Easter

Hero Nurse Helps Save Man's Life at Long Island Movie Theater

It happened at the Regal Lynbrook 13 & RPX Easter Sunday

What to Know

  • Shyvonne Allen-Ibitoye is credited with helping save DeShawn Mason's life during a showing of "Shazam!" at Regal Lynbrook 13 & RPX theater
  • While the registered nurse was watching the movie she heard a sleeping man with an agonal breathing pattern and leaped into action
  • A doctor said if Allen-Ibitoye was not at the theater at the time, Mason may not be alive today

Shyvonne Allen-Ibitoye woke up Easter morning intending to go to church, but instead she ended up saving a man’s life at a Long Island movie theater.

Allen-Ibitoye’s 17-year-old son asked if they could go to the 11:55 a.m. screening of "Shazam!" at the Regal Lynbrook 13 & RPX and go to church in the afternoon and she agreed.

While Allen-Ibitoye, who is a registered nurse at Telemetry Unit at South Nassau Communities Hospital, was watching the movie she heard a sleeping man a few rows behind her with an agonal breathing pattern.

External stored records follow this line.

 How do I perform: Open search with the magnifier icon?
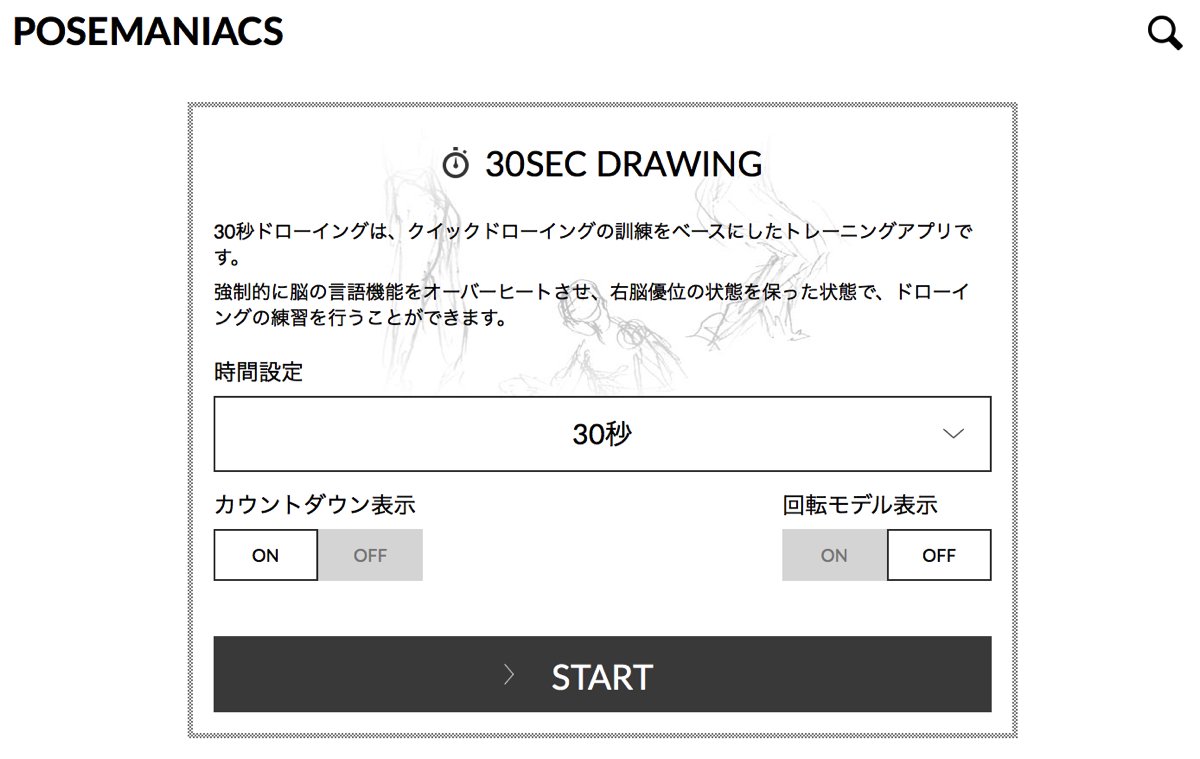[x=1165, y=33]
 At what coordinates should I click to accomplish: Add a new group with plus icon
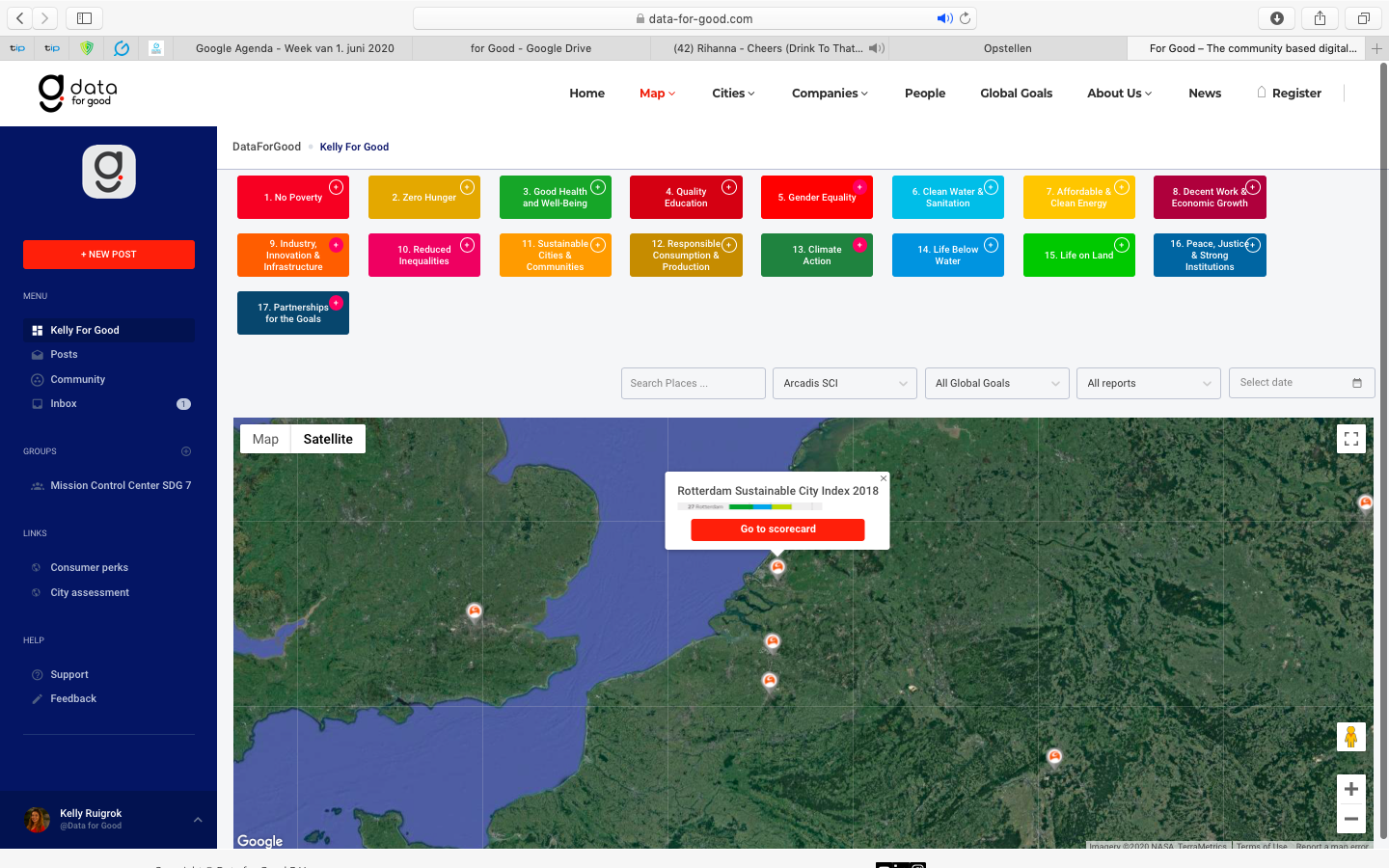[x=186, y=451]
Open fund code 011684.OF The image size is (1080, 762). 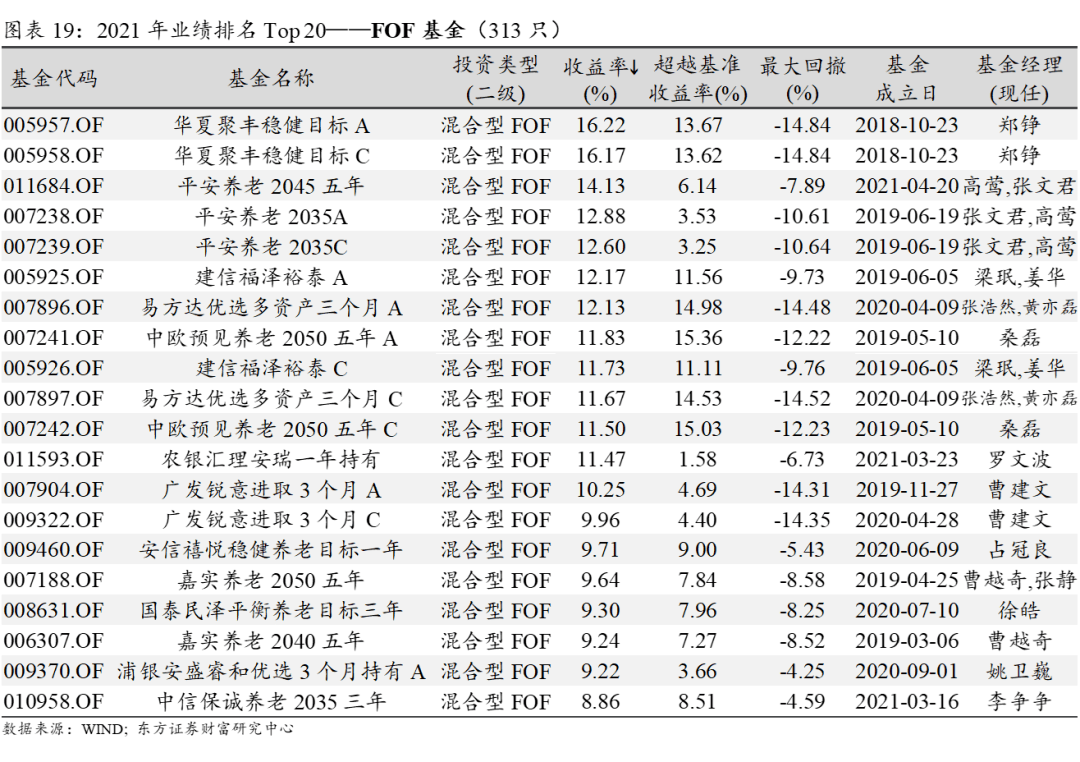click(54, 187)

She got up and leaped into action.

She called to have the lights turned on, but when her call went unanswered she stormed into the lobby to alert ushers of the emergency. She then started administering live-saving CPR to the man, later identified as 48-year-old DeShawn Mason.

Paramedics responded and used a defibrillator on Mason and then rushed him to an area hospital where he was stabilized.

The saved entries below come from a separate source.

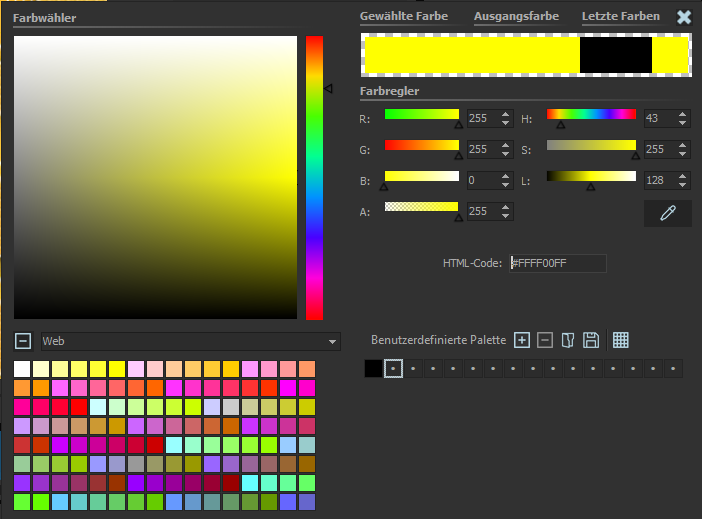
Task: Click the A alpha slider bar
Action: click(421, 207)
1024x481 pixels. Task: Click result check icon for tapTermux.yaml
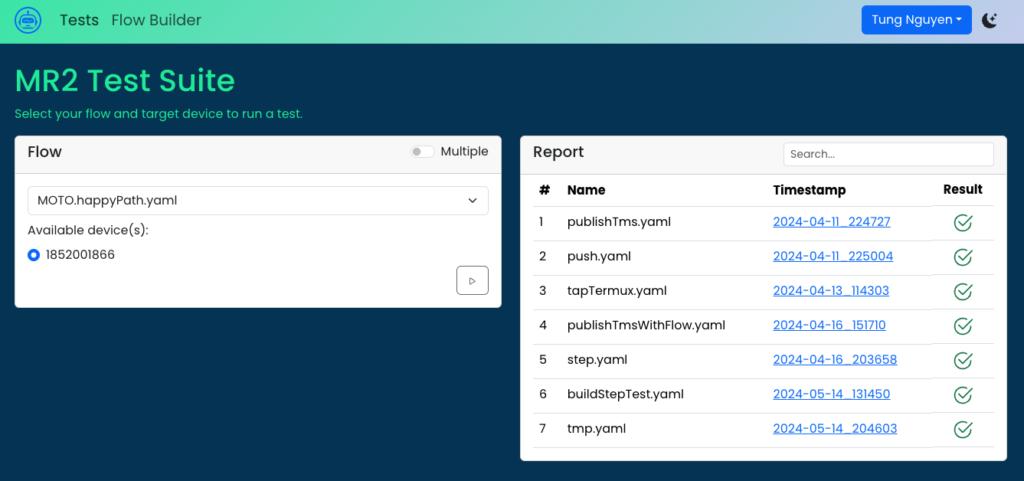coord(963,292)
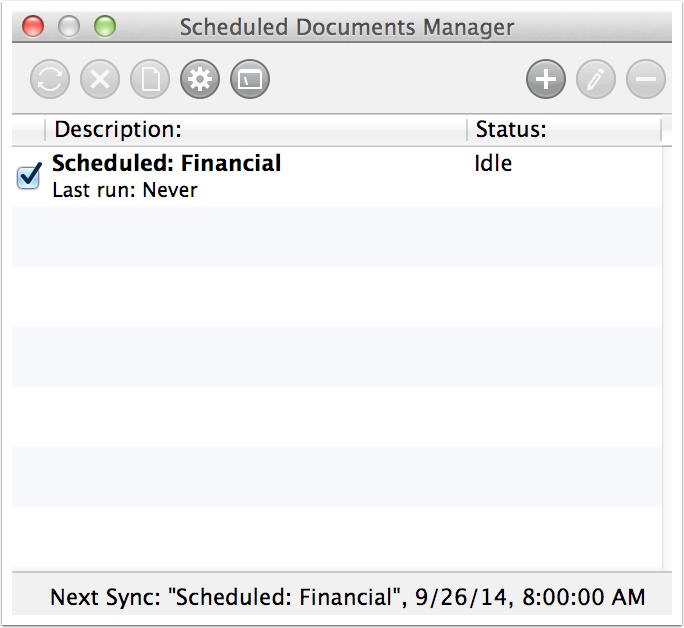Click the Scheduled Documents Manager title bar
This screenshot has height=628, width=684.
(x=347, y=26)
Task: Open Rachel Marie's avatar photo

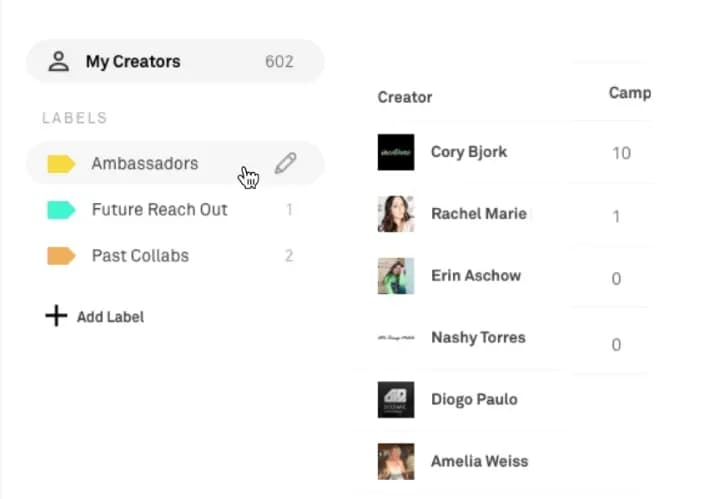Action: click(396, 214)
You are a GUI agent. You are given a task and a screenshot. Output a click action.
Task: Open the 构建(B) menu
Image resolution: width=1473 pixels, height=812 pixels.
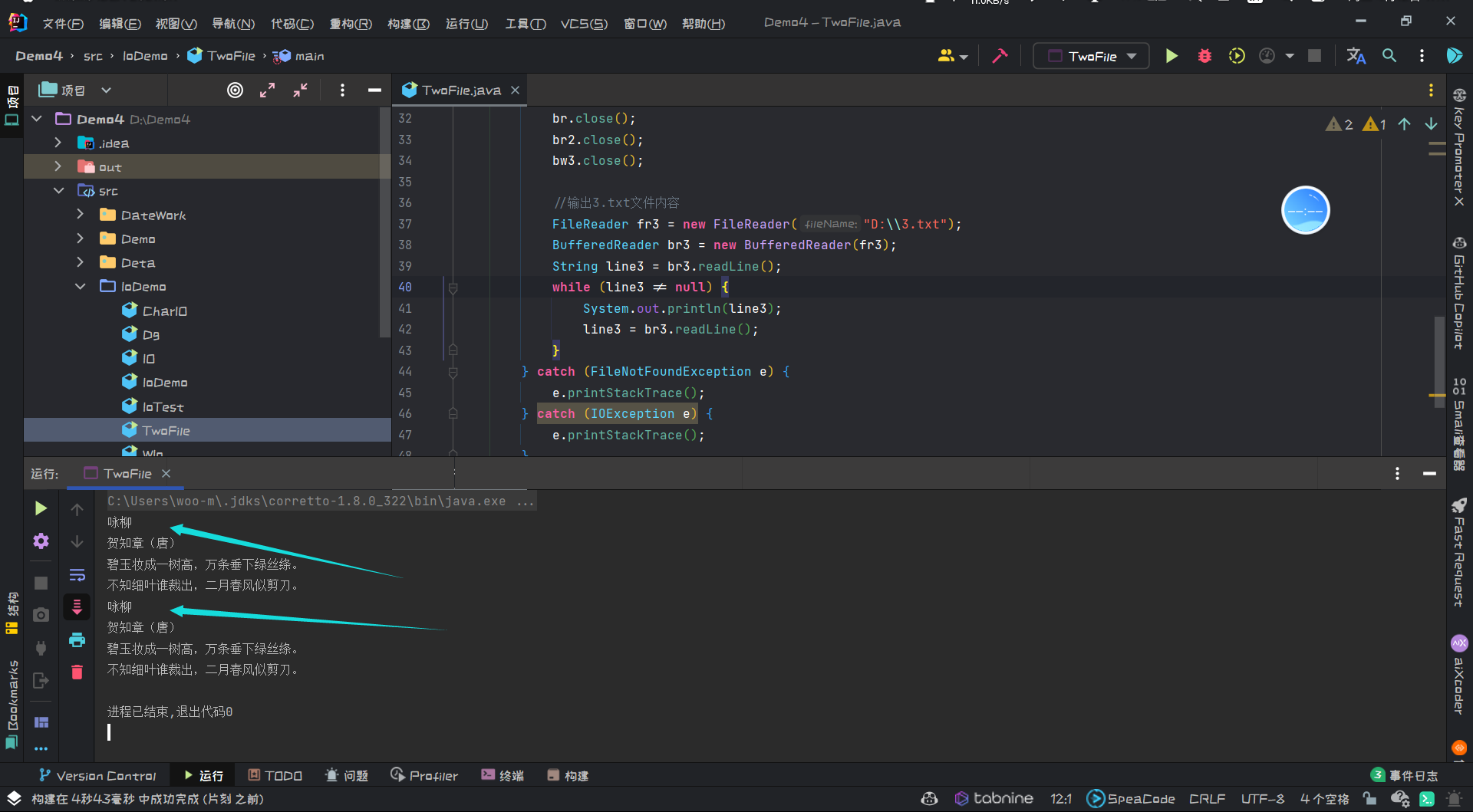pyautogui.click(x=408, y=24)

“She responded to check on a stranger in a darkened movie theater and helped save his life,” said South Nassau’s President & CEO Richard J. Murphy. “She is exactly the kind of nurse we are proud to work with here at South Nassau. Our nurses are on the front lines of providing care and they do so in the communities we serve and in the hospital at bedside. We are so very proud of Shyvonne for her life-saving actions.”

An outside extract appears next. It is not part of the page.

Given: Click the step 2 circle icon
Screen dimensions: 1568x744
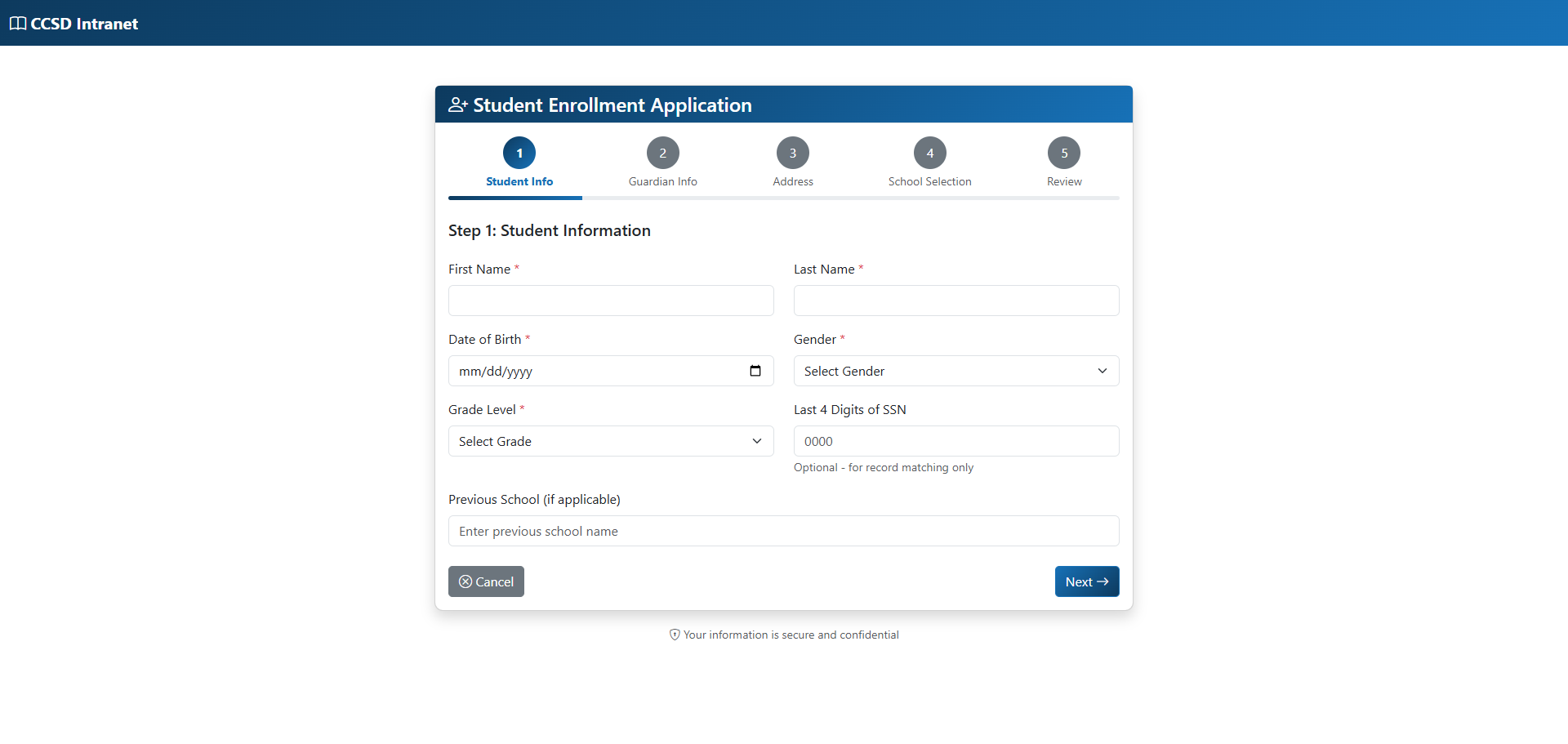Looking at the screenshot, I should tap(663, 153).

A doctor said if Allen-Ibitoye was not at the theater at the time, Mason may not be alive today.

“Without the CPR and defibrillator treatments being administered in the field, he may not have made it,” said Dr. Lawrence Kanner.

Now, Mason has expressed his gratitude.

“I blacked out,” he said. “I feel like there was divine intervention. If she, Mrs. Allen-Ibitoye, had not been there, I don’t know if I would be here.”